All the major fine-arts museums in the world, and many smaller ones, have departments devoted to Egypt. One of the best is that of the Louvre, in small part thanks to the spoils Napoleon brought back from the country after his failed military campaign there (the British seized most of the antiquities obtained by the French, which explains why the British Museum has possession of the Rosetta Stone). The Louvre’s collection is based mainly on the French royal collection and the acquisition of private collections.

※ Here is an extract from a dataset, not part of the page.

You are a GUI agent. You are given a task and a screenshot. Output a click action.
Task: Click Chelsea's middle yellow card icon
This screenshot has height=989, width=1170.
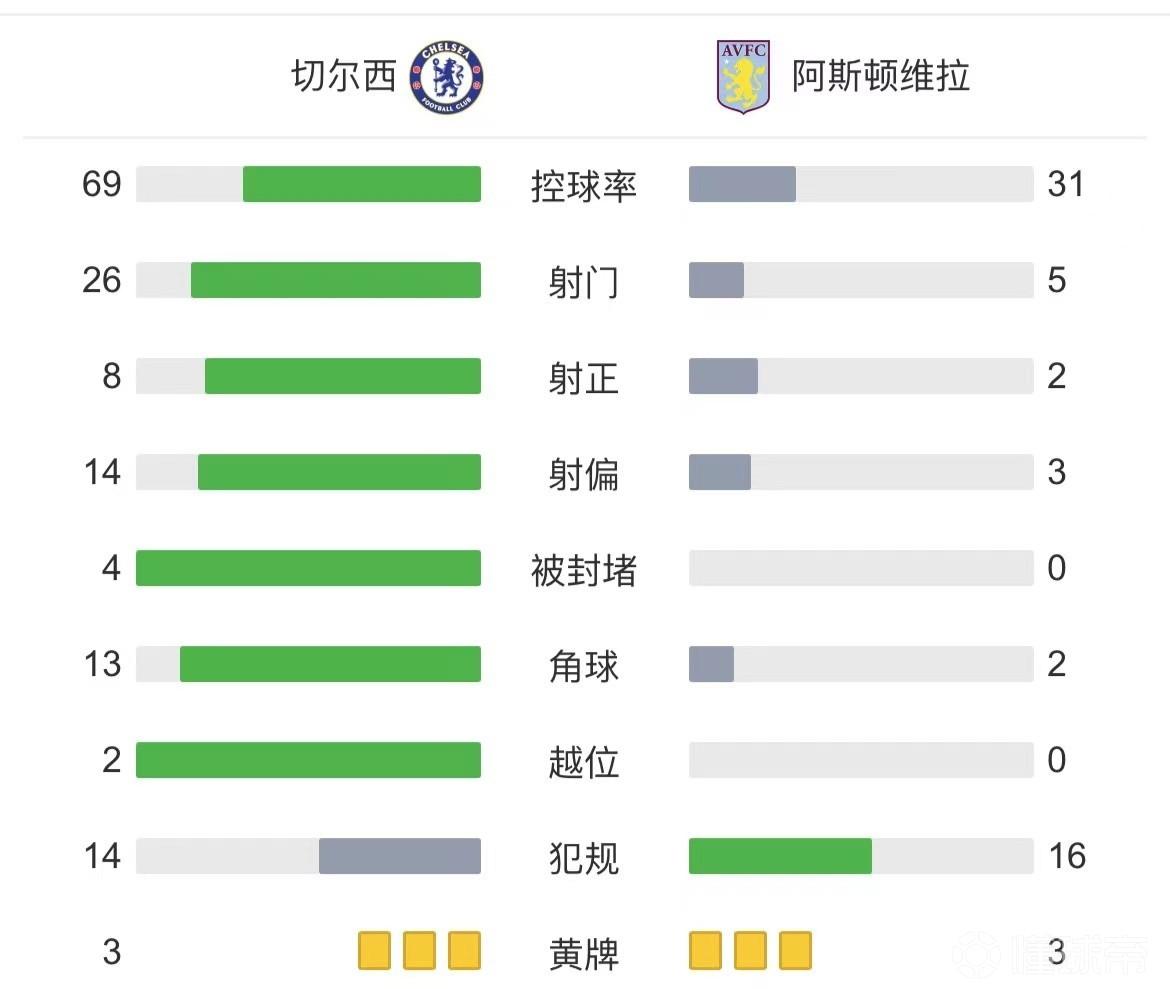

The museum has just finished a three-year renovation of the first three rooms of the department of Egyptian antiquities, greatly improving the introduction to this complex world for visitors, who are now greeted by a formidable guardian: the spectacular “Asyut Dog” (332-30 BCE or 30 BCE-395), a large limestone statue of what may be a dog, a wolf or a golden jackal – the latter is the most likely, according to one of the department’s experts, and they may have been domesticated at the time. Other mysteries remain about this noble creature, which has just been restored: does it represent a god or a temple guardian?
In the same room is another restored treasure, the pink granite “Senusret Stela” (1901-1866 BCE), bearing two images of the vizier Senusret along with hieroglyphics expressing the defunct’s reverence for the gods and enumerating his offerings to them.
For visitors, the most valuable change is the placement of the “Dictionary of the Gods” at the beginning of the department. This display describes in French and English and in alphabetical order 60 gods of the Egyptian pantheon, with figurines illustrating each. It’s an indispensable guide to the complicated and often confusing world of Egyptian divinities, many of which can take on more than one form and have multiple functions. The goddess Hathor, for example, has many different roles and manifestations, as a cow, a woman with a cow’s head or horns, a snake, a tree or a lioness.
A timeline of the Egyptian kingdoms will also help visitors comprehend what they are about to see in the museum’s Egyptian rooms.
Finally, the department’s star exhibit, the chapel of the mastaba (tomb with sloping sides and a flat roof) of Akhethotep (c. 2400 BCE), a high official of the Egyptian Old Kingdom, has been restored and reconstructed to more closely resemble the original. Inside, visitors can closely examine the wealth of hieroglyphs covering the walls and decipher scenes of nature, farm life, banquets, dancing and processions, aided by illustrated descriptive panels.
These are all welcome changes that should spark new interest in the Egyptian treasures many visitors eschew in favor of a glimpse of Leonardo’s lady amid a mob of photo-snapping tourists.